Из леса выкатывается клубок пламени. Он попадает в самое скрещение лучей, в апогей бушующих пятен. Он путается в них, отражает, разбрасывает искры. Конь огненно-рыжий, и плащ всадника – алое с золотым. И волосы – будто факел. Когда всадник приближается, я вижу, что это женщина. Солнце гонится за ней по пятам, путается в волосах. Шляпы у нее нет, вероятно, потеряна где-то в лесу. Лицо напряженное, но отнюдь не испуганное. Она скачет слишком быстро. Если конь оступится, споткнется, она погибнет. У меня мелькает предположение, что конь ею не управляем, что он взбесился, и потому она бессильна что-либо сделать. Тогда ей действительно нет спасения. Сейчас конь ступит на мост, затем он окажется во дворе, встанет на дыбы и… Дорога сворачивается под копытами, конь пожирает оставшиеся туазы, будто жухлые листья, с молниеносным хрустом.
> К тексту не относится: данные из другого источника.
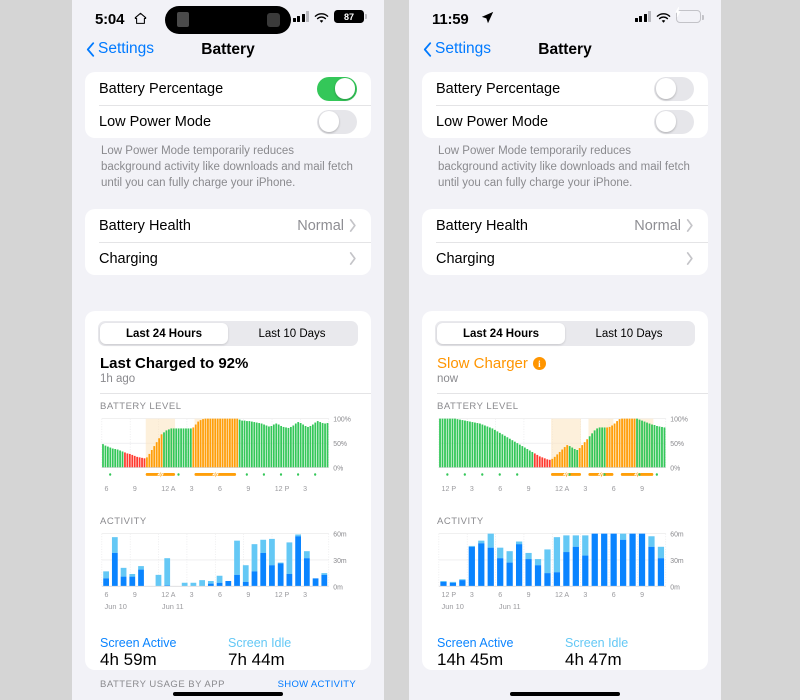 Image resolution: width=800 pixels, height=700 pixels. Describe the element at coordinates (690, 15) in the screenshot. I see `battery-charging-icon` at that location.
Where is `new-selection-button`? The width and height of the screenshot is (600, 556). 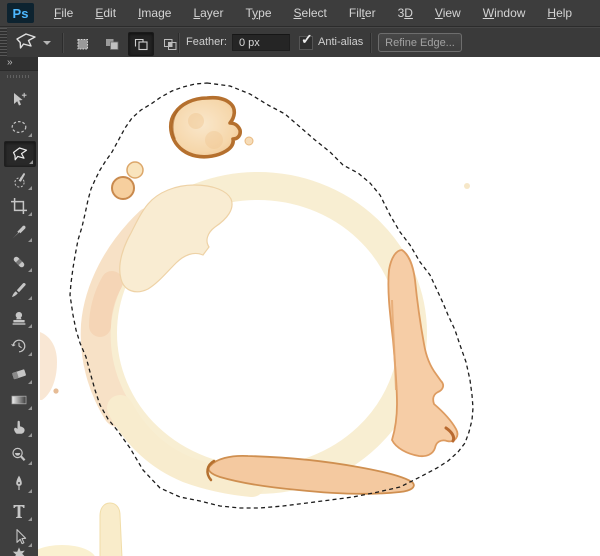
new-selection-button is located at coordinates (83, 44).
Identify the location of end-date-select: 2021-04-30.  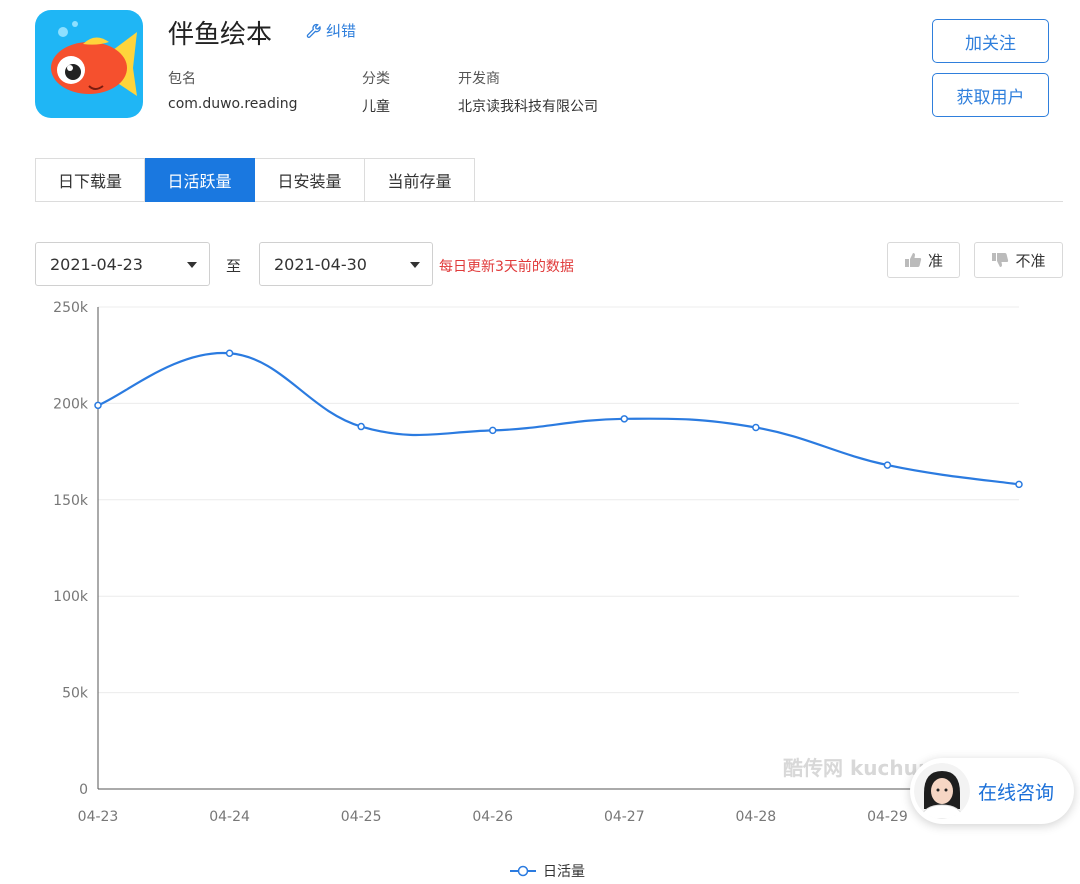
(346, 264).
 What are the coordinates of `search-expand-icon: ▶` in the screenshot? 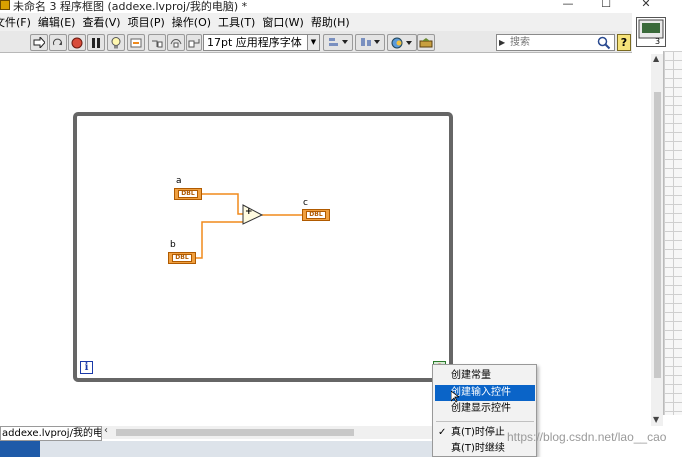 It's located at (502, 42).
Он уже пересекает ров, взлетает на пологую насыпь. Его всадница, почти бесплотная, невесомая, мечется на ветру, как обрывок ткани, как лепесток огня. Она не в силах совладать с этой вспененной животной мощью. Она погибнет! Я невольно делаю шаг вперед. Но на мосту конь внезапно переходит с галопа на рысь. И делает это без малейших усилий со стороны наездницы. Я вижу, как женщина одной рукой натягивает повод, а другой машет кому-то вдали. От леса отделяется еще один всадник. Он отчаянно подгоняет своего скакуна, но женщину ему уже не догнать. Она останавливает взмыленного коня посреди двора и спокойно наблюдает за преследователем. Появляются еще всадники. Мужчины, женщины. Мелькают шляпы, плащи. Среди них я узнаю герцогиню на гнедой андалузской кобыле.
А солнца уже нет. Оно закатилось, пока я наблюдал за пылающей всадницей. Волосы ее больше не горят. И конь утратил устрашающую огненную окраску. Он оказывается светло-гнедым. Она подносит руку к волосам и обнаруживает, что голова ее не покрыта. Тогда она растерянно оглядывается, а тот, кто скакал за ней следом, что-то говорит ей. Сумерки быстро сгущаются, и я уже не различаю лиц. Во дворе суетятся слуги, звучат приказы, сорванные голоса, смех. Гостей на этот раз больше, чем обычно. Они все налегке, багаж прибудет позже, на гремящих повозках, а с ними еще лакеи, камердинеры, горничные. У месье Ла Пине, эконома, будет много забот. Но меня это не касается. Я вхожу через боковую дверь на кухню и поднимаюсь к себе.